Abstract

In the light of increasing use of surgical ventricular restoration in patients with advanced heart failure due to large transmural myocardial infarctions and left ventricular aneurysms, who are not eligible for cardiac transplantation, the need for guidelines to direct appropriate standardized therapy was felt. Extensive registry data did document improvements in quality of life with significant decreases in mortality. The surgical procedure underwent an evolutionary change with an expanding surgeon’s learning curve from the 1950s to now, documenting nearly 60 years of evolution. The technique of geometric repair was found to be superior to linear placation and excision of the aneurysm in various studies. However, meta-analysis reported favorable results following geometric repair in terms of increased ejection fraction and decreased mortality.

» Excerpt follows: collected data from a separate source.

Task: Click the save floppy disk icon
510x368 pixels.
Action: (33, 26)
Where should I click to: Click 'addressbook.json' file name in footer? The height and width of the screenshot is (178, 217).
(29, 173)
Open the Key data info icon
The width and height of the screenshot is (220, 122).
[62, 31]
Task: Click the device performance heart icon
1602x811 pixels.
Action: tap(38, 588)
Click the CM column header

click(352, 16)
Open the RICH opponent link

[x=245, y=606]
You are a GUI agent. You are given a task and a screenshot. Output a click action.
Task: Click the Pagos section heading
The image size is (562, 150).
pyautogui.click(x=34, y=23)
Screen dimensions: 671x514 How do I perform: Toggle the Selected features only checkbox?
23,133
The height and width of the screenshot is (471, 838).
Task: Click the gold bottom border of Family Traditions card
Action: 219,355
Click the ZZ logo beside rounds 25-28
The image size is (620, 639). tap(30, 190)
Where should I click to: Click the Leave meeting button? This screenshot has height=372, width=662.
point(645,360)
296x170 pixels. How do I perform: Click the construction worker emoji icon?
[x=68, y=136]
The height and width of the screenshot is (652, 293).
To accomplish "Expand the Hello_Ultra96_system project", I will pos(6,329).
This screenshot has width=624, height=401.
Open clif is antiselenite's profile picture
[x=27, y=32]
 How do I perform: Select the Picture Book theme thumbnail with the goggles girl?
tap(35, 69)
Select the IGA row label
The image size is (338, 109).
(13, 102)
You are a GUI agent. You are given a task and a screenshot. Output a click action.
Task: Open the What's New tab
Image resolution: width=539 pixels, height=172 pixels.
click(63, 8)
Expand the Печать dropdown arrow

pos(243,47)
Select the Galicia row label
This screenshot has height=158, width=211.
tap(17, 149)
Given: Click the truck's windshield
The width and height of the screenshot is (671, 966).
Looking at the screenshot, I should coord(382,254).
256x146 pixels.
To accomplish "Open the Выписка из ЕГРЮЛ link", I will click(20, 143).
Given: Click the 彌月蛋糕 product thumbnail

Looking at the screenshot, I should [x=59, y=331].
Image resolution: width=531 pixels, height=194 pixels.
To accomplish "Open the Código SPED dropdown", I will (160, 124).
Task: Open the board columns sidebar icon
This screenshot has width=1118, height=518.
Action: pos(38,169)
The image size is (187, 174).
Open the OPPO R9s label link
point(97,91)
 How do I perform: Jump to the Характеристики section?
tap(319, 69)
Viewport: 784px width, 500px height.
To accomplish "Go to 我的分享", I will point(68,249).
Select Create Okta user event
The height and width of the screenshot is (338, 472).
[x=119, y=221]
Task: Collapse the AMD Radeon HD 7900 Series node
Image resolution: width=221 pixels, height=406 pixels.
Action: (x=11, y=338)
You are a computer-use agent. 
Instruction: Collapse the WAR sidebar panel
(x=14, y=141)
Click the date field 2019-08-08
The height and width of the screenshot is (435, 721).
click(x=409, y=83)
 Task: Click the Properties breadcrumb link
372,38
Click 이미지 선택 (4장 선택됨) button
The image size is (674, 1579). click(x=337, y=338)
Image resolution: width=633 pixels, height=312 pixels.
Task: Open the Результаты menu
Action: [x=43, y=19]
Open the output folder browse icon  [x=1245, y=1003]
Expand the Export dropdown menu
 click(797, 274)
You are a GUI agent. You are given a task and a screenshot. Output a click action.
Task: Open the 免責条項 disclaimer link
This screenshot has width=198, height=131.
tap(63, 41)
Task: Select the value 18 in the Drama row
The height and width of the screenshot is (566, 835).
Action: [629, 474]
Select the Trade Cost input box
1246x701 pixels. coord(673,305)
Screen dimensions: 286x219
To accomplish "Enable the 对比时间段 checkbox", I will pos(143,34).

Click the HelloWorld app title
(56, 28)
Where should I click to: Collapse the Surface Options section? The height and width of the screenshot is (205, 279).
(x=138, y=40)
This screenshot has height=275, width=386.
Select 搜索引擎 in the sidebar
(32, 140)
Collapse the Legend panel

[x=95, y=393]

But these analyses were plagued by the bias of different time frames of performance of the two surgical techniques, with linear repair being performed earlier and geometric repair later. Hence, these results were confounded by the surgeons’ learning curve. There was no randomized study involving surgical ventricular restoration, which was direly needed for guideline formation. In these patients with large left ventricular aneurysms and heart failure, it was necessary to know that if viable, ischemic myocardium was addressed by surgical revascularization and pharmacological therapy alone, there would be resultant decrease in left ventricular dimensions and improvements in function. The issue of whether these patients would require surgical ventricular restoration in addition needed to be addressed.